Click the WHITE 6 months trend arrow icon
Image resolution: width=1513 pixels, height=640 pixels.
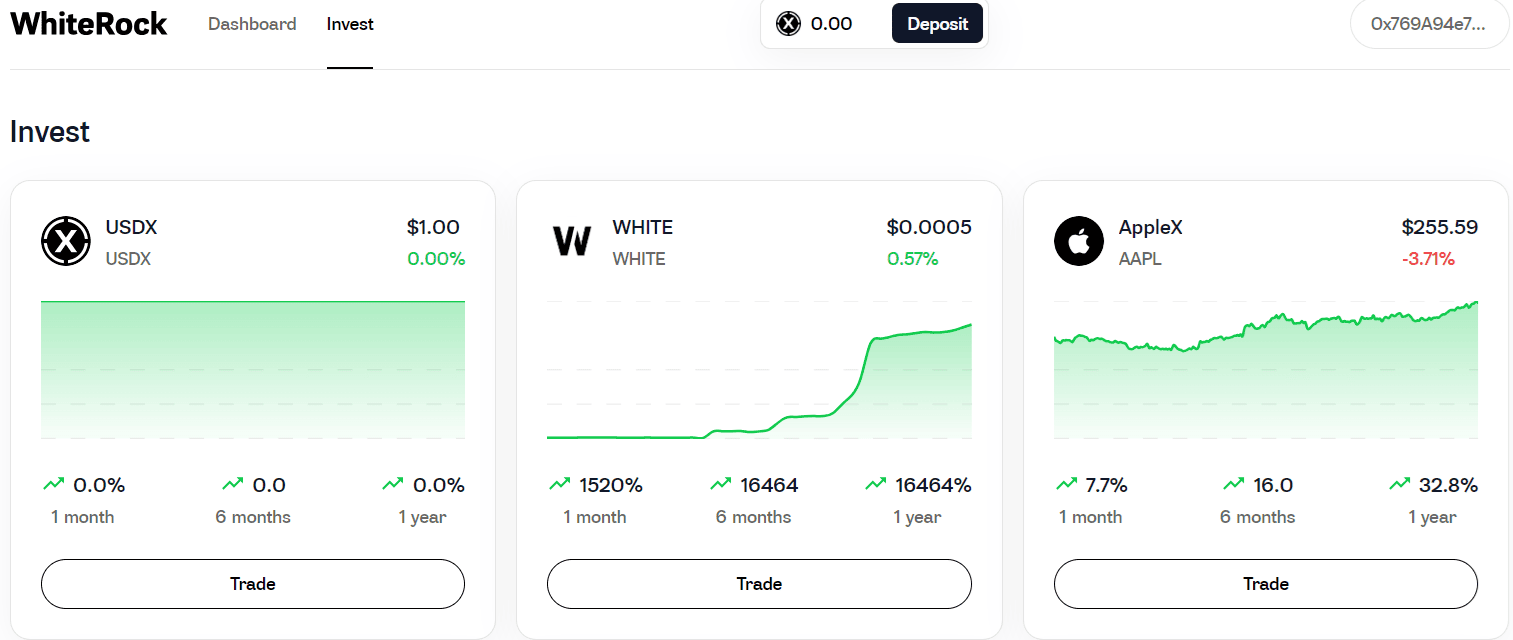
...
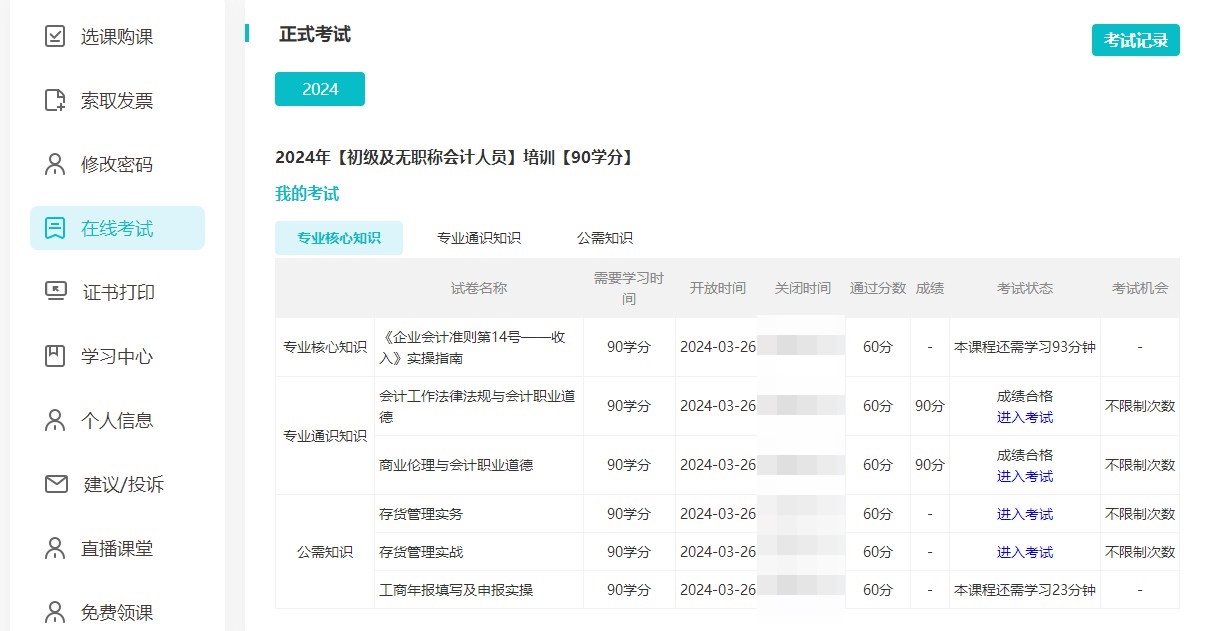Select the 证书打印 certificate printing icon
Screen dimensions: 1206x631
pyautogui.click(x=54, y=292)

_Exercise directions:_
Within the data above, the span starting at the line containing "Click the WHITE 6 months trend arrow icon" and ending at the line containing "Image resolution: width=1513" is to be retyped exactly, with no other lines.

_Output of the exercise:_
Click the WHITE 6 months trend arrow icon
Image resolution: width=1513 pixels, height=640 pixels.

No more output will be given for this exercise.